4.09.2009

Mastodon-Crack the Skye

Mastodon-Crack the Skye
2009; Reprise; Atlanta, Georgia
If you listen to Mastodon's drummer, Brann Dailor, he will tell you that this is what their new album, Crack the Skye, is about:

"It's about a crippled young man who experiments with astral travel. He goes up into outer space, goes too close to the sun, gets his golden umbilical cord burned off, flies into a wormhole, is thrust into the spirit real, has conversations with spirits about the fact that he's not really dead, and they decide to help him.
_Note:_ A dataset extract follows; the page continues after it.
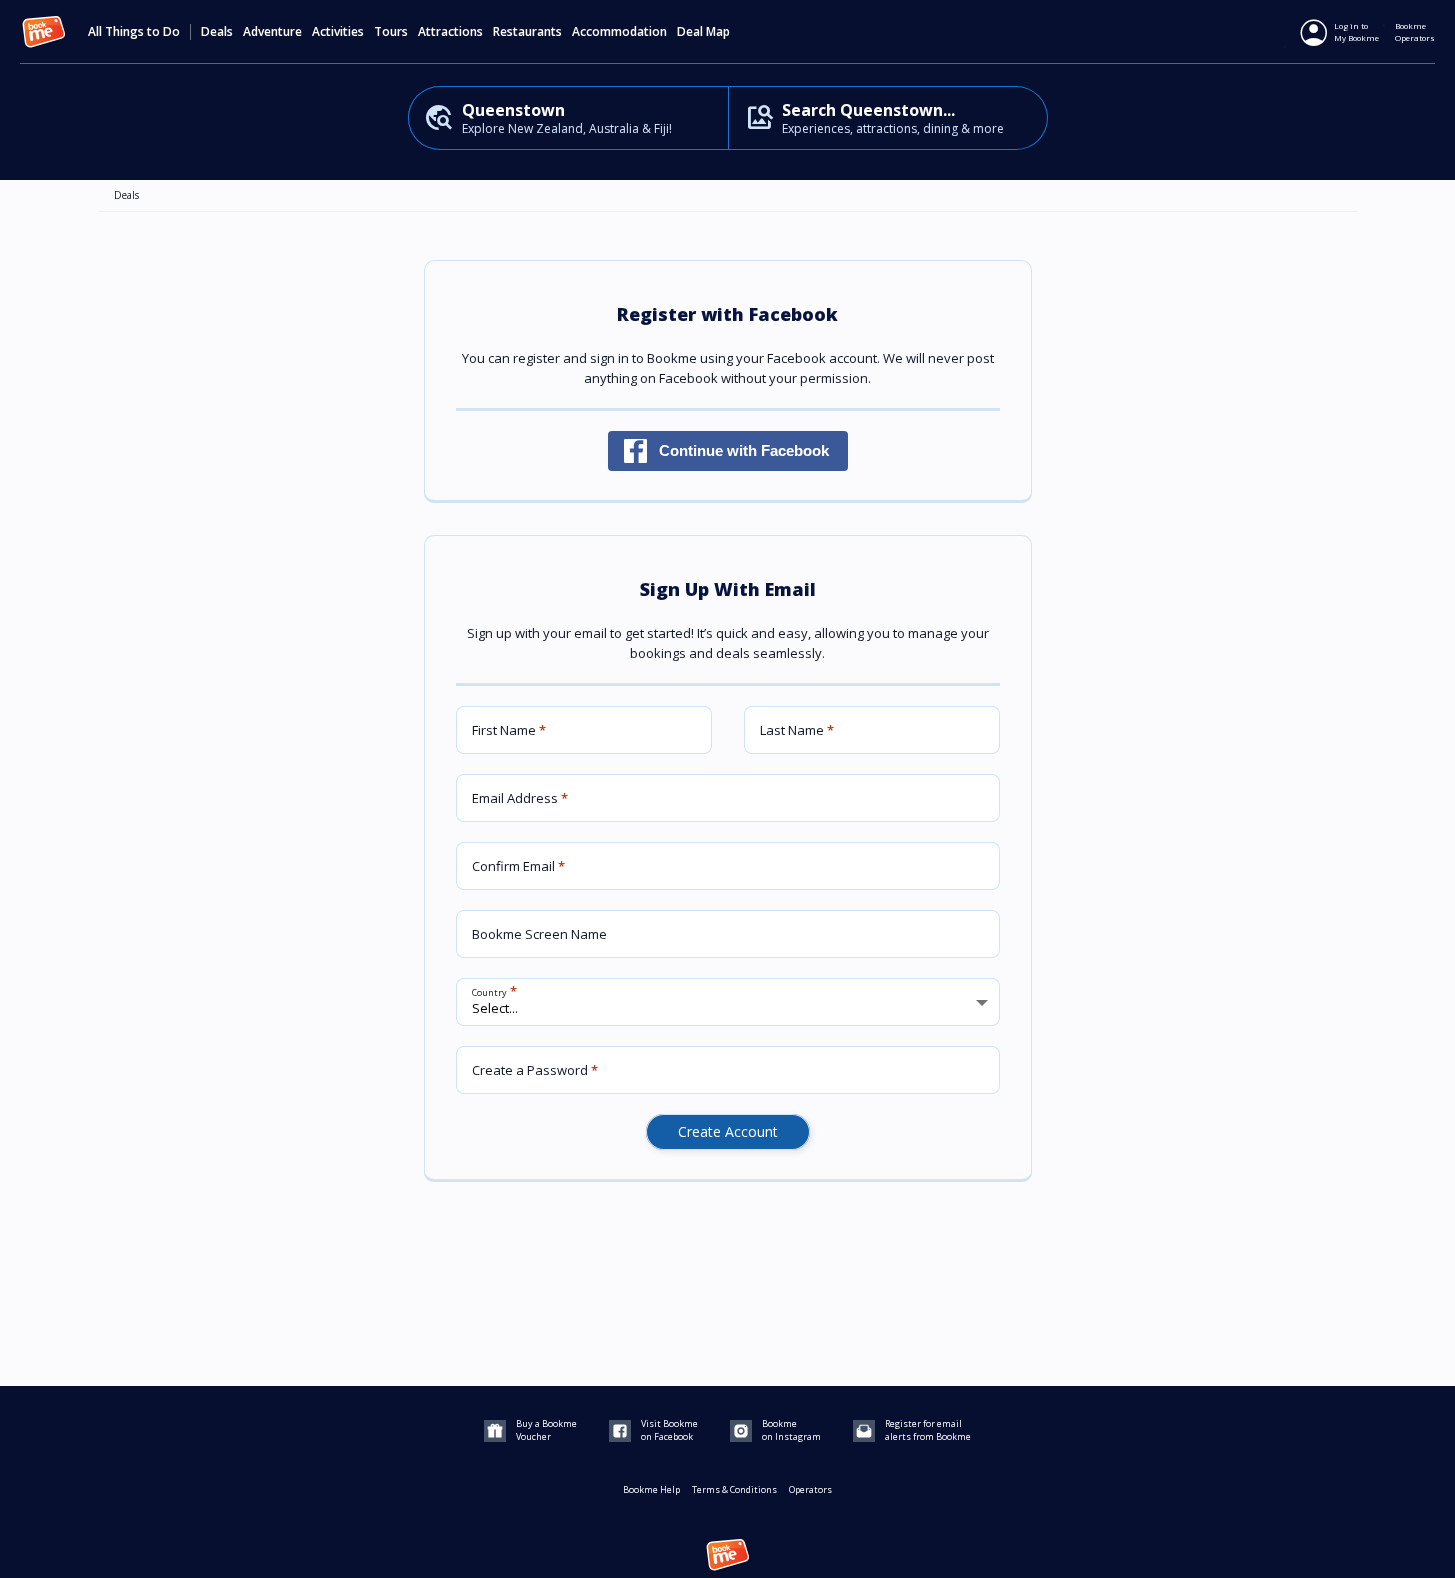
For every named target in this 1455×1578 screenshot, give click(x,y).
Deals (217, 32)
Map (718, 32)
They put him into a divination that's being performed by an early-20th-century Russian Orthodox sect called the Klisti, which Rasputin is part of.

"Knowing Rasputin is about to be murdered, they put the young boy's spirit inside of Rasputin. Rasputin goes to usurp the throne of the czar and is murdered by the Yusupovs, and the boy and Rasputin fly out of Rasputin's body up through the crack in the sky and head back. Rasputin gets him safely back into his body."

You know what? I went into this album not even knowing there WAS a story, so you can feel free to safely ignore this crackpot's ideas about his music, as long as his music is still good. And it is.

Progressive metal has been known for some time as the worst possible outcome of the genres it combines. It's snooty while being base, technically advanced without the slightest hint of dynamism, and always contains high-concept ideas with lyrics that wouldn't know depth or profundity if it slapped them right in the dick. If anything was going to pull this sad, sorry genre out of the mud, it wasn't going to be Dream Theater, it wasn't going to be Symphony-X and it sure as hell was not going to be the fucking Goddamn Flower Kings.

And I guess Mastodon felt that, as long as they were the only listenable band in modern American metal already, they might as well scoop up the pieces of prog metal and build it into something that a normal person could conceivably get into. I think they might have succeeded.

To be fair, this trend of making progressive metal not completely embarrassing didn't start with Mastodon-Tool has been doing their damndest for over a decade, and Cynic recently released the sublime Traced in Air, which I would say was far and away the best album of 2008. Like the aforementioned album, what Crack the Skye does is strip away all the masturbatory guitar solos and all the strained lyrics and replace them with warped, psychadelic imagery and pure, thundering musicianship.

Is this really an album about a cripple possessing Rasputin or whatever? Maybe-I don't know and I don't care. I know that the lyrics come off as being completely open to interpretation. I know that the riffs are electric, the drums are heavy and the vocals are piercing. I know that the subtle moments make the dashes of fury all the more powerful and I know that "The Last Baron" is one of my favorite new songs in some time.

I also know that it doesn't feel pretentious or snobby, and I know it feels like it doesn't belong to an exclusive club that only music school graduates are allowed to enter. It feels like it has something to say, even if what it's saying isn't entirely straightforward, and it wants as many people as possible to hear it. That kind of sincerity comes along rarely in modern music and almost never in prog.

And yes, this album does have problems. A few of the songs get to sounding awfully similar after a while and on "Ghost of Karelia" they actually re-use a guitar riff from an earlier album, which is a level of laziness that I'm not positive I'm comfortable with. Yeah, the idea behind the whole thing, though easily ignorable, is irredeemably goofy and that cover art looks like something you'd see painted on the side of a van.

But I think if you like metal already-or if you're just looking for something new-you really don't have anything to lose with Crack the Skye. It manages to combine classic rock fundamentals, progressive musicianship, good old fashioned heavy metal and kaleidoscopic ideas and sounds in a way I've never quite seen before. It's definitely different, and it's definitely something metal bands are going to be trying to imitate for years to come. There's a thoughtful, intelligent musical revolution coming down the road, and it's being birthed out of the corpse of progressive heavy metal. Who knew?